**Assigned task:** Please restate exactly what appears in the records below from the first line to the line where "Given: Collapse the" is, that line included.
Content starts
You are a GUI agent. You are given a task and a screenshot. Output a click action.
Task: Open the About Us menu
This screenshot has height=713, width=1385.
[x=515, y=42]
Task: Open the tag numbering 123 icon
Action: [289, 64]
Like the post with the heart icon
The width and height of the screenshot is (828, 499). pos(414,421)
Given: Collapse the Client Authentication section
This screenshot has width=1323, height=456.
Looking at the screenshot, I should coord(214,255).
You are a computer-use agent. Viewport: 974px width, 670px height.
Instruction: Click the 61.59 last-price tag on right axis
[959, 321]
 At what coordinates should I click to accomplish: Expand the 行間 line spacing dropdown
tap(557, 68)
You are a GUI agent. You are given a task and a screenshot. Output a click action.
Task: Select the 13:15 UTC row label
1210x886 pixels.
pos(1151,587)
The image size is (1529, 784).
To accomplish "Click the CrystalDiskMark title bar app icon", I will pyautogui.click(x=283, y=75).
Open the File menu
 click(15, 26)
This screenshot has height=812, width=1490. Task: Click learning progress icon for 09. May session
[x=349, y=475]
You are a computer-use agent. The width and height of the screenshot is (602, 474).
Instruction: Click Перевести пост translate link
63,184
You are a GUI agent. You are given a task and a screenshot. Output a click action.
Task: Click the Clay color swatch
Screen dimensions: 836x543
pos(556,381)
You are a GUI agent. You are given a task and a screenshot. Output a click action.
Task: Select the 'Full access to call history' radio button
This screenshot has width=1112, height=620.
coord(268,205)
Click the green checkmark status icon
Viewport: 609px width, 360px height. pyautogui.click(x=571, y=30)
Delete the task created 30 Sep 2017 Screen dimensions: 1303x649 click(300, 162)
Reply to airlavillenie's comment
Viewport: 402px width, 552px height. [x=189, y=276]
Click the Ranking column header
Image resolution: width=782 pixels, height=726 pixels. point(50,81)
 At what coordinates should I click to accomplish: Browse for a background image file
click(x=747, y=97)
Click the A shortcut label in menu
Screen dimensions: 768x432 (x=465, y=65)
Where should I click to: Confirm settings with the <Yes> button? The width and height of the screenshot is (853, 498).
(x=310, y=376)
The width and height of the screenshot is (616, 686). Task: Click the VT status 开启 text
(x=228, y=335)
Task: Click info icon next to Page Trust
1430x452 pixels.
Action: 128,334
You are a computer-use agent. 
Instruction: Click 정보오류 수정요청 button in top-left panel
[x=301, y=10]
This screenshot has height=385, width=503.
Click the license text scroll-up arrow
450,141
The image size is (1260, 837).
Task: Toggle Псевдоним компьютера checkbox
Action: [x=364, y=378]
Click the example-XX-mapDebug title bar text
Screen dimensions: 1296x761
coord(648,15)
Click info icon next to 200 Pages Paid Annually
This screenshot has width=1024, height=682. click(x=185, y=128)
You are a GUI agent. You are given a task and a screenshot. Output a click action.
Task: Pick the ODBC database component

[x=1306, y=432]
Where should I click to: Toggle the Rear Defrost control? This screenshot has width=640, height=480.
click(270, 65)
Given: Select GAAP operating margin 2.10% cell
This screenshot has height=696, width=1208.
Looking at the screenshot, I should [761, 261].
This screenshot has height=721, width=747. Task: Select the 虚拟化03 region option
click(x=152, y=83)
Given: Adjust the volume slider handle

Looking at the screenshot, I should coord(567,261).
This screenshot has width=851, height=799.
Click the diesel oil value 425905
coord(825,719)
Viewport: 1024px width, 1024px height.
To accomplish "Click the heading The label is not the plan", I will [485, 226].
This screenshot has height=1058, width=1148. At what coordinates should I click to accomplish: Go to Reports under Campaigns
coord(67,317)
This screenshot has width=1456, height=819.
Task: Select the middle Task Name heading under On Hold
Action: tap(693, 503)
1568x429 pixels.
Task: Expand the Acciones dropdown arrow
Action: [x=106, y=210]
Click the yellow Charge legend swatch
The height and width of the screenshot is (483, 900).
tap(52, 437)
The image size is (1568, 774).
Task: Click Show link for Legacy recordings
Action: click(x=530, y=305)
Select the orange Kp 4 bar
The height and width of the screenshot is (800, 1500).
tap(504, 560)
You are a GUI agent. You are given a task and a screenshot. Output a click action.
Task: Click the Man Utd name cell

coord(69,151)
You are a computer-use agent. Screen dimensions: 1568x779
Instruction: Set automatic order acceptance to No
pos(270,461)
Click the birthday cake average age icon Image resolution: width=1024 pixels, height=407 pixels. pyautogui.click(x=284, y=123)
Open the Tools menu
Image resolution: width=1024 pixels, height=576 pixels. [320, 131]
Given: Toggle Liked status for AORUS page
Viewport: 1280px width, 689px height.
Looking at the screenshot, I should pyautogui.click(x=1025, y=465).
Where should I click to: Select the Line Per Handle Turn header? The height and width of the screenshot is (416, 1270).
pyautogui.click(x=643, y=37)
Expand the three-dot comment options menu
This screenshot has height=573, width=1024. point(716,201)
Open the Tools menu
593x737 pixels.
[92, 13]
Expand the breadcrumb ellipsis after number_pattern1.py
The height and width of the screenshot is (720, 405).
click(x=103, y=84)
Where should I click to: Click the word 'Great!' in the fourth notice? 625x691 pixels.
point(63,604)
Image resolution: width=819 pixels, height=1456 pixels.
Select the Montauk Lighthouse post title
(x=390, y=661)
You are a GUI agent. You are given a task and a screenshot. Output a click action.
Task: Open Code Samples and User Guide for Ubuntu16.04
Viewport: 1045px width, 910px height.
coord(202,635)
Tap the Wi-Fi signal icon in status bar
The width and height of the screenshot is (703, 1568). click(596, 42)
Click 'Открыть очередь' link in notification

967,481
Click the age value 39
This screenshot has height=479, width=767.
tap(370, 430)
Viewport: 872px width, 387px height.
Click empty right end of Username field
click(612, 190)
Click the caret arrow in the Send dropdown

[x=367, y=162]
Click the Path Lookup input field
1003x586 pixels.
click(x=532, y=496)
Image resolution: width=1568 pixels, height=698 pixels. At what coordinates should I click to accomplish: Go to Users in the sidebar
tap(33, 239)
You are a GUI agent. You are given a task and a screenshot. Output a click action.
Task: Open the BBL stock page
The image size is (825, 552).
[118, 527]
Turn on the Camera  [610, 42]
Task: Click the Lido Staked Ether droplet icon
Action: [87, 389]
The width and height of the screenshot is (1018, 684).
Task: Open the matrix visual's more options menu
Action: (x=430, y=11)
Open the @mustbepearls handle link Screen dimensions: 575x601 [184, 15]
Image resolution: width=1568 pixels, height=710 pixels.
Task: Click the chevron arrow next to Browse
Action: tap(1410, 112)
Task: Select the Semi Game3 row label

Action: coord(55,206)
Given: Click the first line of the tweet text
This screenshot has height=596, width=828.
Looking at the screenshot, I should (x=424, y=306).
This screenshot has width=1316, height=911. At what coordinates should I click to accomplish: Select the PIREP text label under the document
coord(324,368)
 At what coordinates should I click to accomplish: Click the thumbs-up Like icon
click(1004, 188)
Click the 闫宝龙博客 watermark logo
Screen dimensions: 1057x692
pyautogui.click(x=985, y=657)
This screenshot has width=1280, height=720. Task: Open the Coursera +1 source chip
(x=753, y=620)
Content ends
**Answer space:**
You are a GUI agent. You are given a task and a screenshot. Output a click action.
Task: Open the About Us menu
This screenshot has height=713, width=1385.
[x=515, y=42]
Task: Open the tag numbering 123 icon
Action: [289, 64]
Like the post with the heart icon
The width and height of the screenshot is (828, 499). pos(414,421)
Given: Collapse the Client Authentication section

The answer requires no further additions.